In the United States, it’s estimated that in 2015, around 34 million family caregivers provided unpaid, in-home care to a relative. According to the Pew Research Center, that number represents 36% of U.S. adults. Additionally, the American Association of Caregiving Youth, reminds us that it is not only adults who shoulder the responsibility, but 1.4 million youths age 8-18, that provide care for a loved one. On average, these family caregivers spend over 24 hours each week helping with tasks like cleaning the house, driving to appointments, home repairs, and personal care tasks like bathing and dressing. On occasion, family caregivers may also perform tasks typically reserved for medical professionals.
While family caregiving can be challenging, most caregivers report that they feel it’s a rewarding and positive experience. Providing care to a loved one can also bring the family unit closer together and strengthen relationships.
The Challenges Facing Family Caregivers
With the average life expectancy continuing to rise and more seniors desiring to age in place in their homes for as long as possible, the number of family caregivers is only going to increase. While it’s true that caregiving can be a positive experience, there are certain challenges these individuals will face along their journey as a family caregiver.

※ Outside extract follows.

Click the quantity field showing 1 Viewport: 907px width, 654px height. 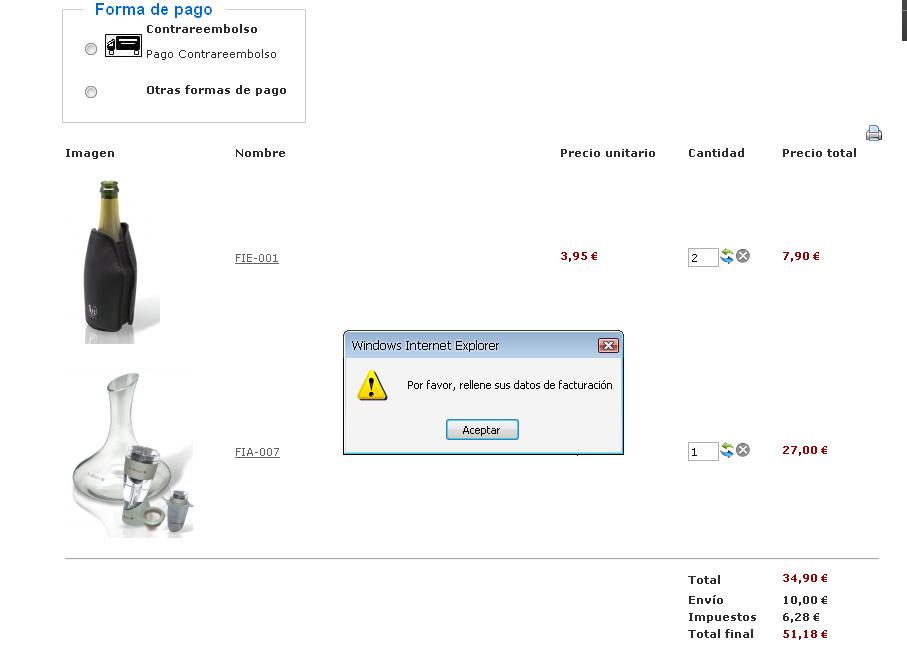(703, 452)
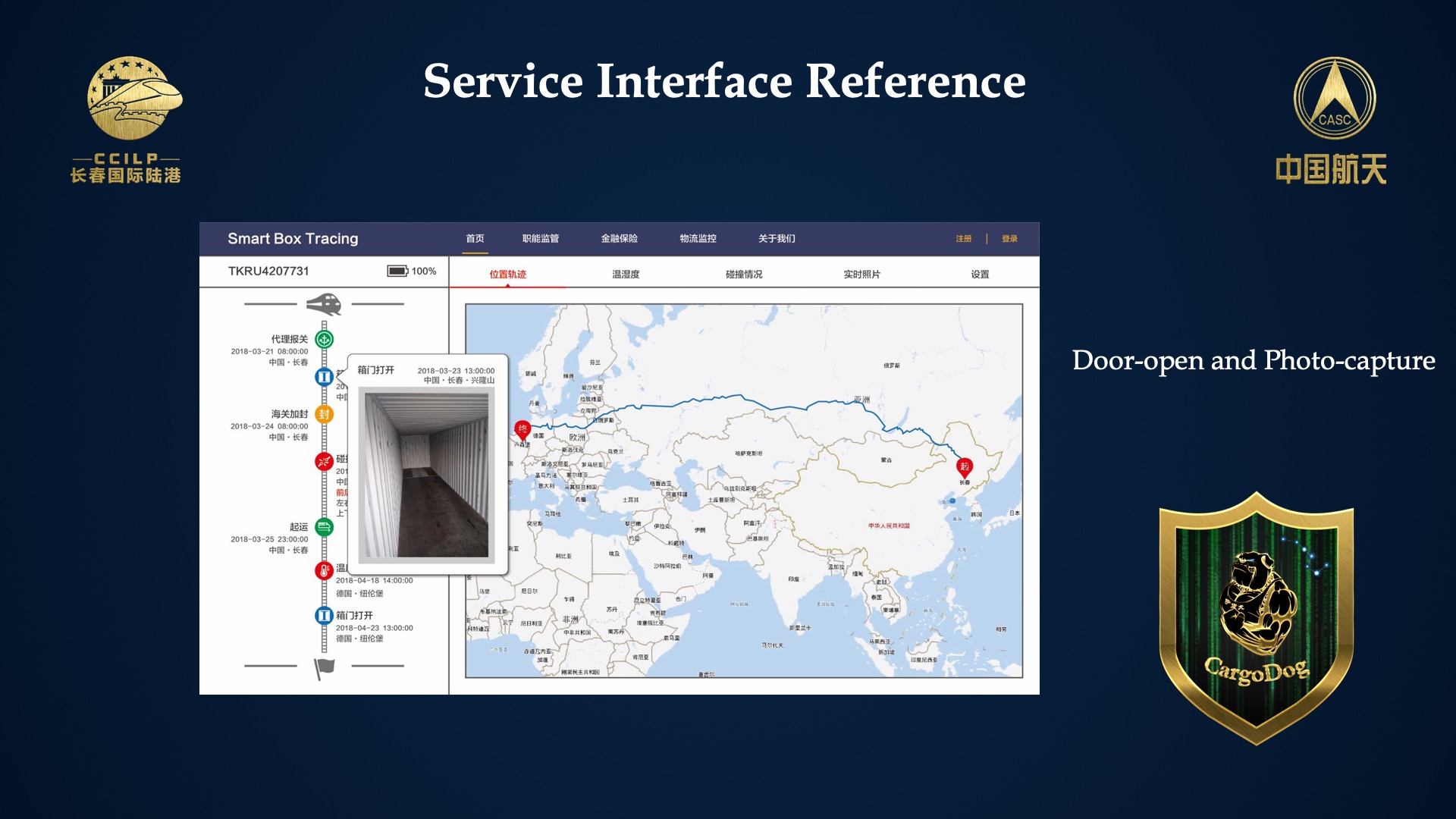The width and height of the screenshot is (1456, 819).
Task: Open the 物流监控 menu item
Action: click(x=698, y=239)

Caregiving can take both an emotional and physical toll on those providing the care, and it’s quite common for a family caregiver to report varying levels of stress. In fact, some caregivers find themselves at a higher risk for health problems of their own, as well as facing exhaustion, depression and social isolation.
Family caregivers also report they have issues managing their time and find they are often sacrificing personal time to be there for their loved ones. Plus, many family caregivers find there are monetary constraints from having to take time away from their careers. Additionally, youth caregivers in many instances do not receive the support they need to help them to successfully remain in school and pursue higher education and careers.

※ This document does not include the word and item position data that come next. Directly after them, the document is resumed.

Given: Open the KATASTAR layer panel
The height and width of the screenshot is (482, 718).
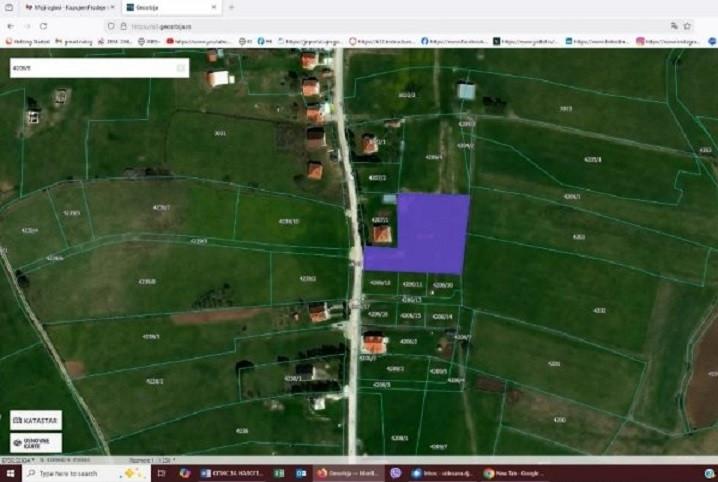Looking at the screenshot, I should (36, 420).
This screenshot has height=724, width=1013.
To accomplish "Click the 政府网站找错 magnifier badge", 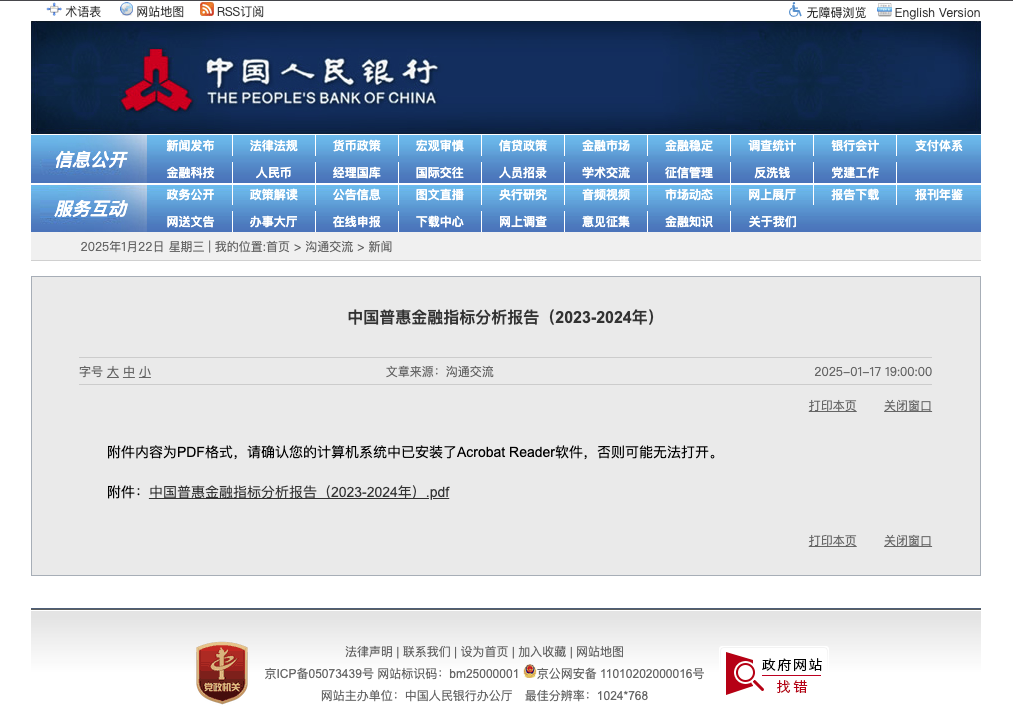I will tap(774, 673).
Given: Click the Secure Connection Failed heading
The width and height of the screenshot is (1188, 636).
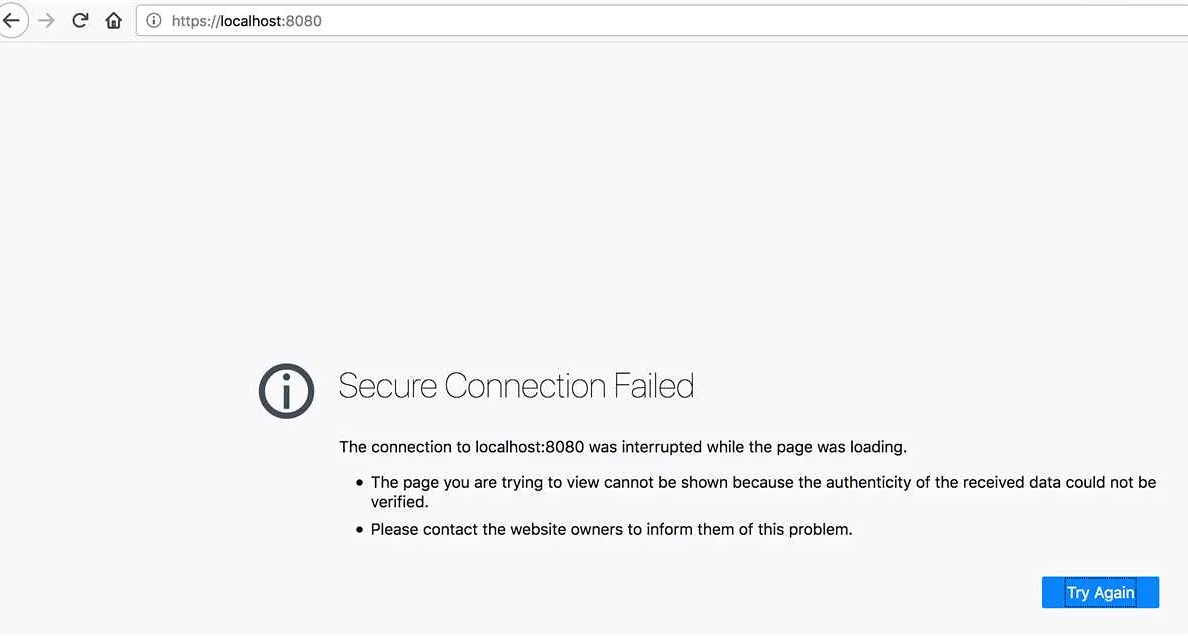Looking at the screenshot, I should tap(516, 385).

Putting the Client First: Working with Family Caregivers
According to a report from AgingCare.com, family caregivers will often turn to a home care company when caregiving tasks become too difficult or medically involved for them to continue to perform them on their own. Twenty-two percent of adult children caring for an aging parent rely on such home care services, usually to provide around 20 hours per week of care. In addition, The American Association for Caregiving Youth is providing the support and assistance to the youth caregivers to help them manage the stress of caregiving and school, through education, mentoring and peer groups to keep them on track for graduation.

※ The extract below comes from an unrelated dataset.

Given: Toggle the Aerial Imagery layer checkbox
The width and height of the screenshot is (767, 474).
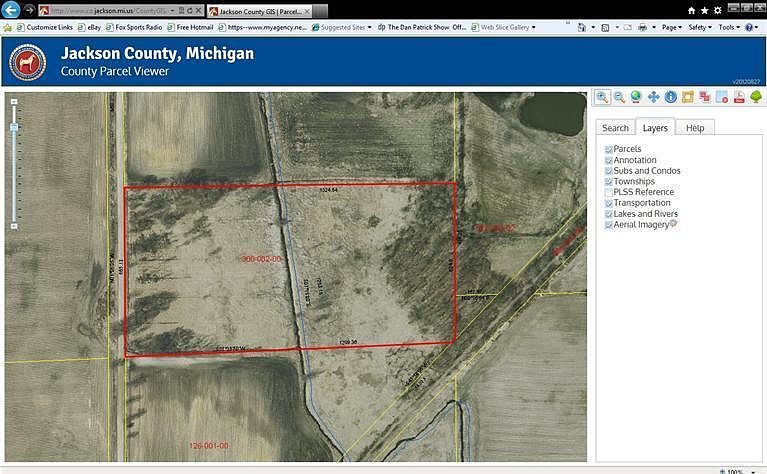Looking at the screenshot, I should [608, 225].
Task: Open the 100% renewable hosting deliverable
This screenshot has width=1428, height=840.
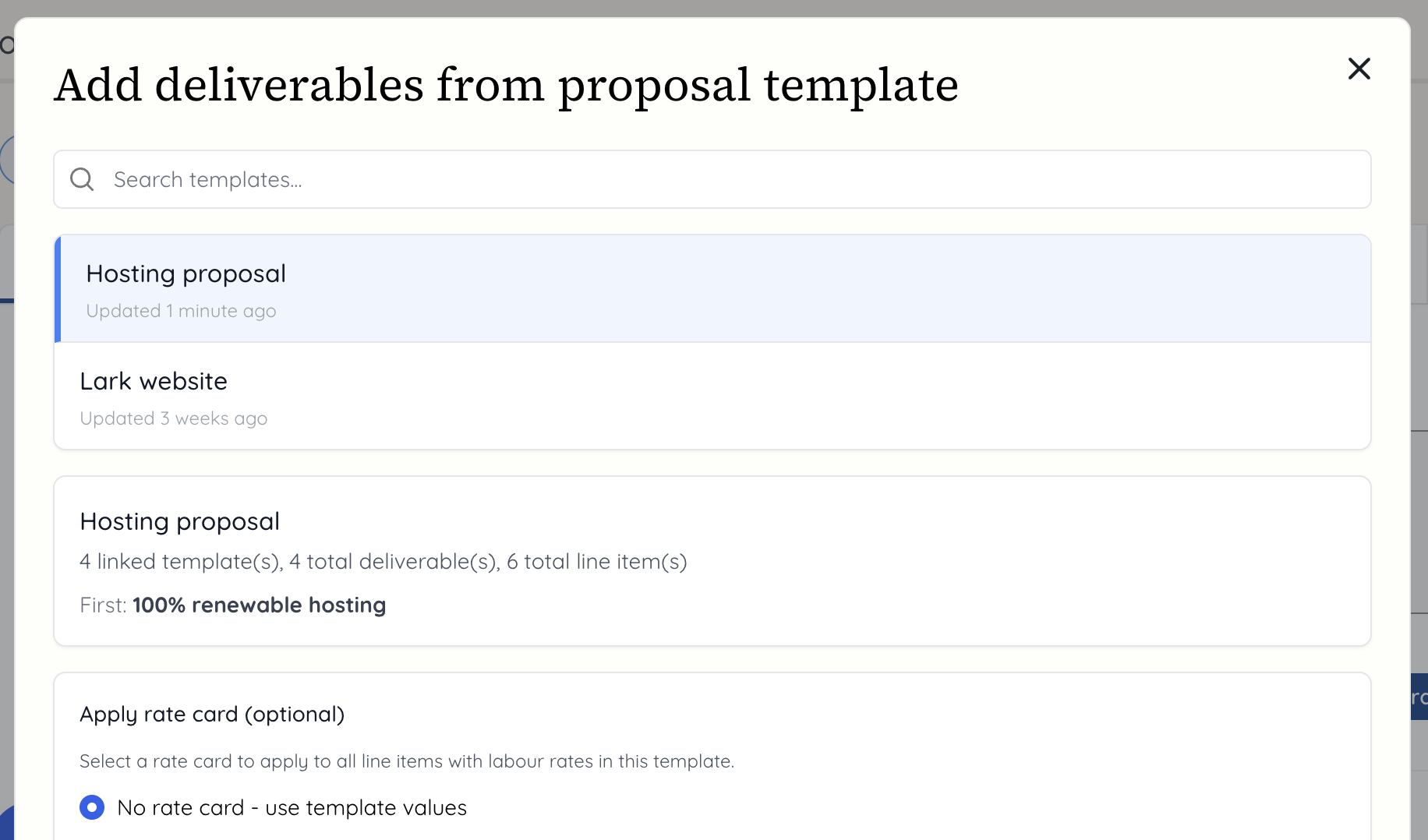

It’s important to note, however, that many family caregivers will feel a certain level of guilt over having to enlist a home care company’s services. When your team works on building the relationship with the family caregivers, take into consideration they will have a deep understanding of their loved ones needs. The family caregiver is your best resource and will be able to provide your company with a detailed list of their family member’s strengths and weaknesses. While it may take a period of adjustment for the family caregivers, it will provide them comfort knowing that some of the burden has been lifted and they can focus on providing their loved ones with companionship and emotional support.